Christ, roi?

Paroisse Saint-Jean-Baptiste – Ottawa https://sjb-ottawa.org

C’est saisissant. Le dernier acte de Jésus en temps que roi, ce sera de donner en héritage le Royaume préparé pour eux depuis la fondation du monde, à tous ceux, toutes celles en humanité qui auront été miséricordieux, car en cela, ils l’auront imité, fut-ce à leur insu. Ils auront imité la miséricorde du Père. Accomplissant ainsi l’unique commandement de notre loi judéo-chrétienne. C’est très saisissant.

Nous fêtons aujourd’hui, en ce dernier dimanche de l’année liturgique, le Christ, Roi de l’Univers. Il l’est bien, depuis sa résurrection. Mais encore faut-il qualifier sa royauté. De sa naissance à sa mort, il n’avait rien d’un roi, et il ne voulait surtout pas qu’on le prenne pour un roi. Il l’est devenu de par sa résurrection. Mais c’est une royauté en devenir. S. Paul dit bien que dans le temps actuel de l’économie du salut, le Christ ressuscité est en train d’anéantir, parmi les êtres célestes, toute principauté, toute souveraineté et puissance. Mais S. Paul précise que c’est Dieu le Père qui en fait est en train de mettre sous ses pieds tous ses ennemis, en terminant par le dernier à être anéanti, qui est la mort.

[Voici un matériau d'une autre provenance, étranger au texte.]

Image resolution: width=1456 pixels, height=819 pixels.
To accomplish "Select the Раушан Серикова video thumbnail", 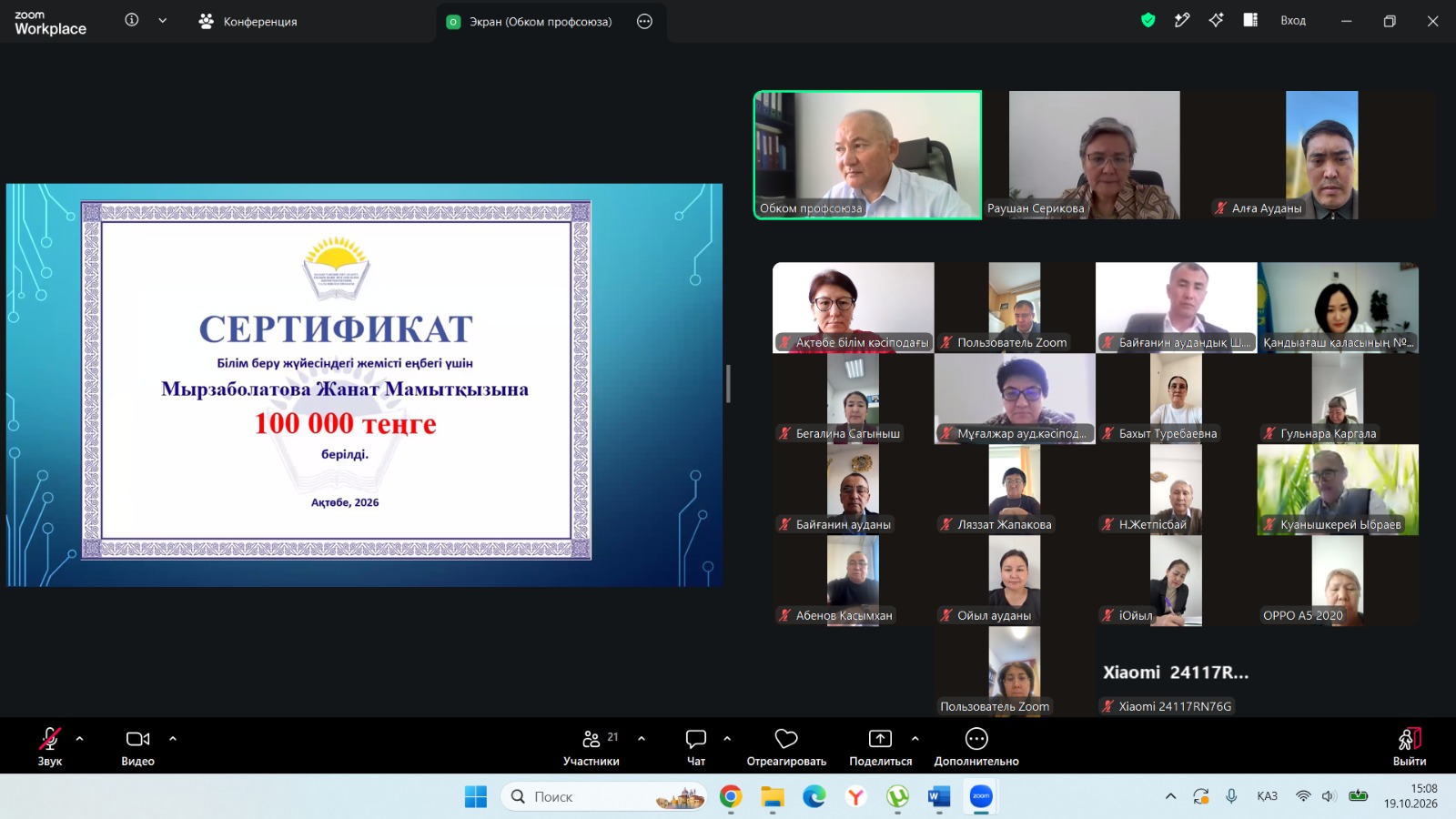I will 1094,155.
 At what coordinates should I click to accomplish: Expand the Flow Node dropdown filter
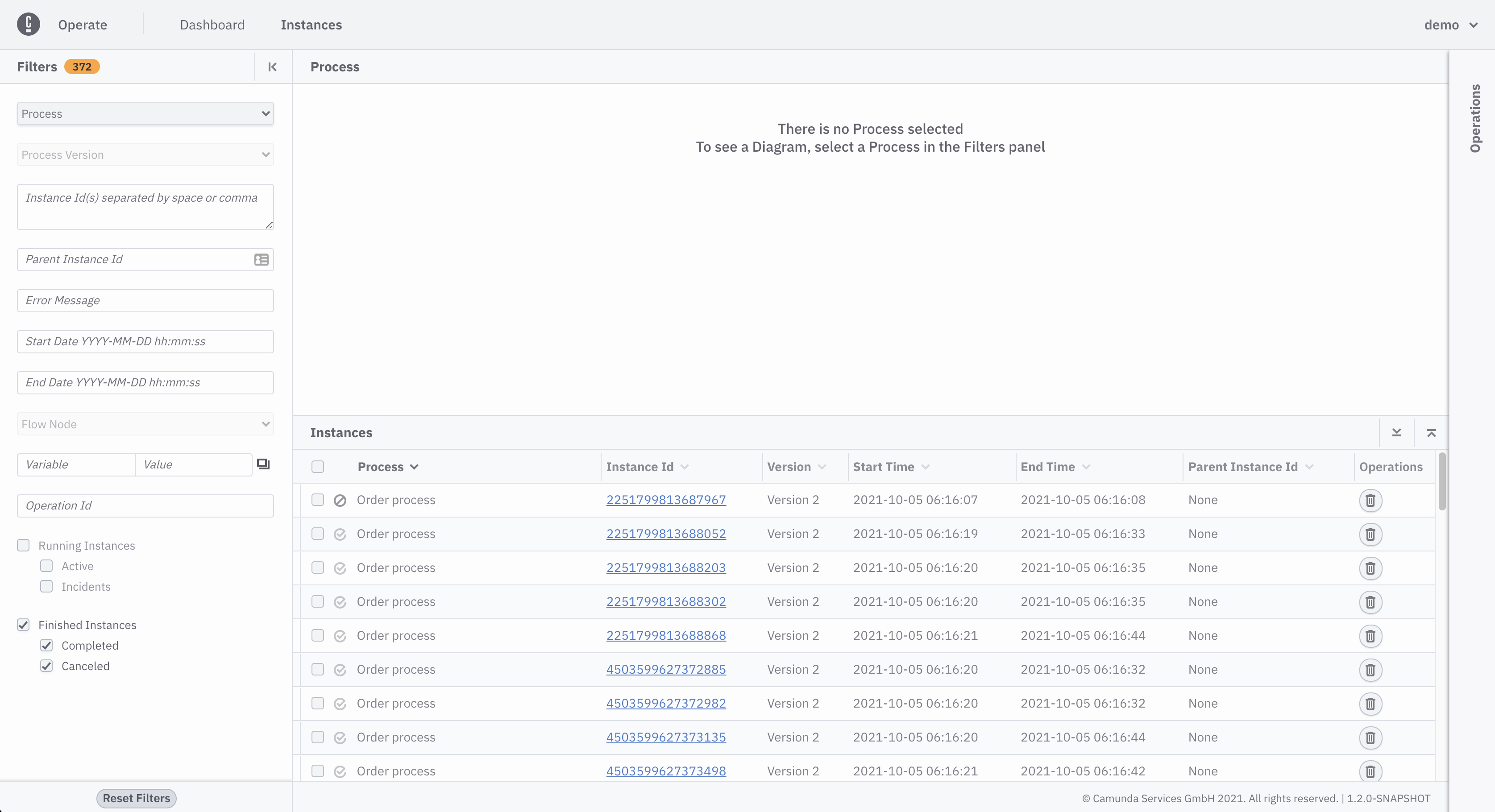[x=144, y=424]
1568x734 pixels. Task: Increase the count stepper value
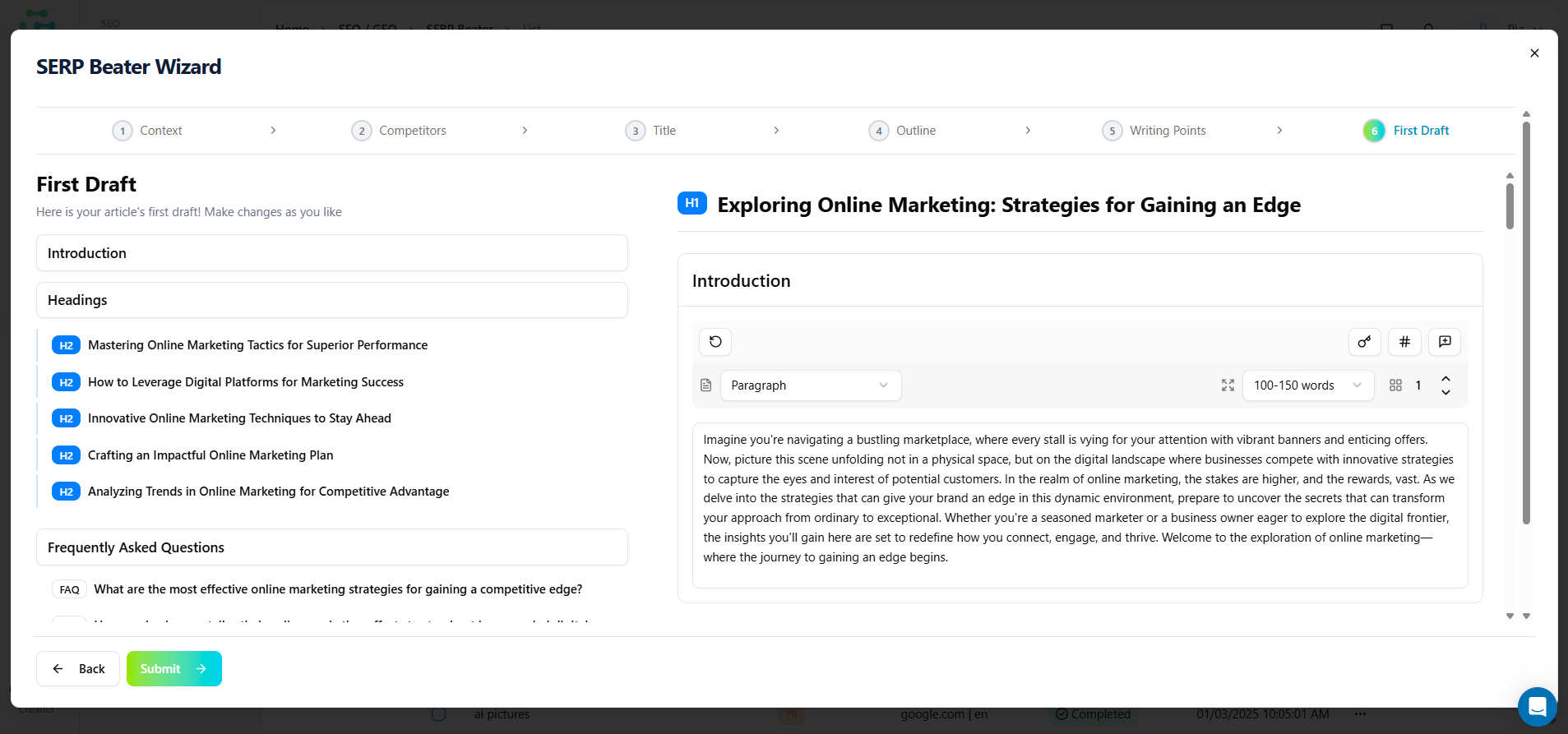[1445, 378]
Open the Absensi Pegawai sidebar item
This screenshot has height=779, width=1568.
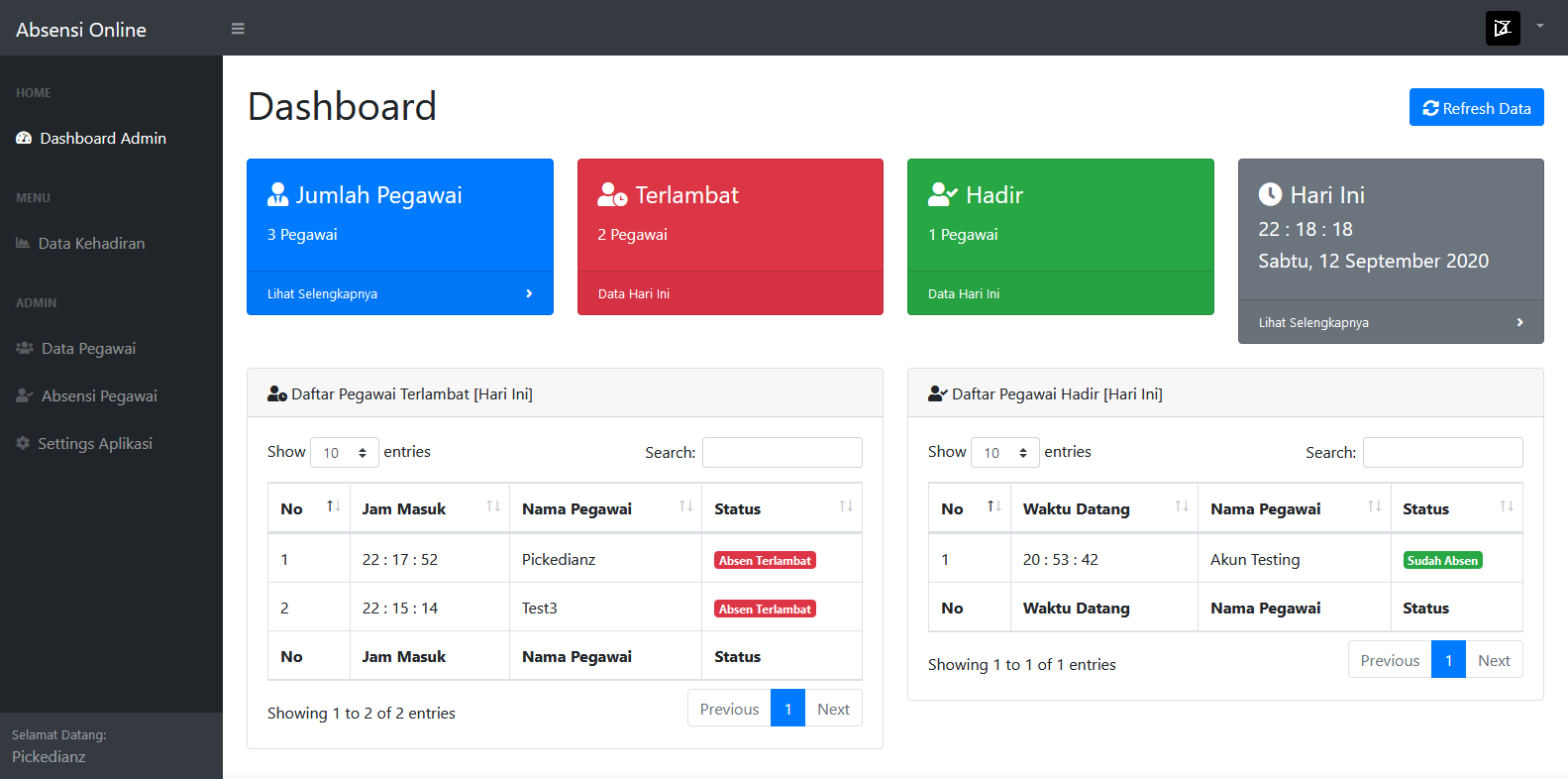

Et ce qui est tout aussi saisissant que le critère d’admission dans le Royaume, c’est la fin de l’histoire. Quand tout sera achevé, nous dit encore S. Paul, quand tout aura été mis sous le pouvoir du Fils, alors le Christ va remettre le pouvoir royal à Dieu son Père, il va lui-même se mettre sous le pouvoir du Père qui lui aura tout soumis, et ainsi, Dieu sera tout en tous.

C’est saisissant. Le Fils de Dieu, deuxième personne de la Trinité, ne passera pas l’éternité bienheureuse à la droite de son Père. Il va passer l’éternité de notre côté de la table. Il s’est tellement fait l’un de nous, l’un avec nous, qu’il veut, pour toute éternité être avec nous, soumis à la royauté de Dieu le Père. Sa royauté n’aura été que pour le temps de l’Église. Au ciel ce sera lui et nous ensemble, devant Dieu le Père, pour toujours.

Il se trouve que la royauté du Christ, elle est tout comme la foi et l’espérance, et tout ce qui fait notre vie en Église, tout ce que nous aimons tant dans notre vie en Église mais qui ne durera que le temps de l’histoire, en commençant par les sacrements et la prière du Notre Père. Tout cela va passer, et avec tout cela, la royauté du Christ. Il sera pour toujours dans nos cœurs, Christ et Seigneur, mais il ne sera plus roi. Il veut être, pour toujours, simplement, humblement, le premier ressuscité d’entre les fils et les filles de Dieu, simple frère aîné.

Toutes ces réalités qui ne sont que pour le temps de l’Église, leur valeur n’est-elle pas décuplée, du fait qu’elles ne sont que pour le temps de l’Église.

S. Paul, dans un autre passage de la même lettre aux Corinthiens résume de façon encore une fois saisissante, l’ensemble de l’économie du salut, et son terme. S’adressant aux chrétiens, il écrit : ‘’Tout est à vous, Paul, Apollos, Céphas, le monde, la vie, la mort, le présent, l’avenir; tout est à vous. Mais vous, vous êtes au Christ, et le Christ est à Dieu.’’ 1 Co 3,21-23

Une parole devant laquelle il faut résister à la tentation d’essayer en vain de la redire pour qu’elle passe. Une parole devant laquelle il vaut mieux se taire, et la laisser résonner en soi. Tout est à vous. Mais vous, vous êtes au Christ et le Christ est à Dieu.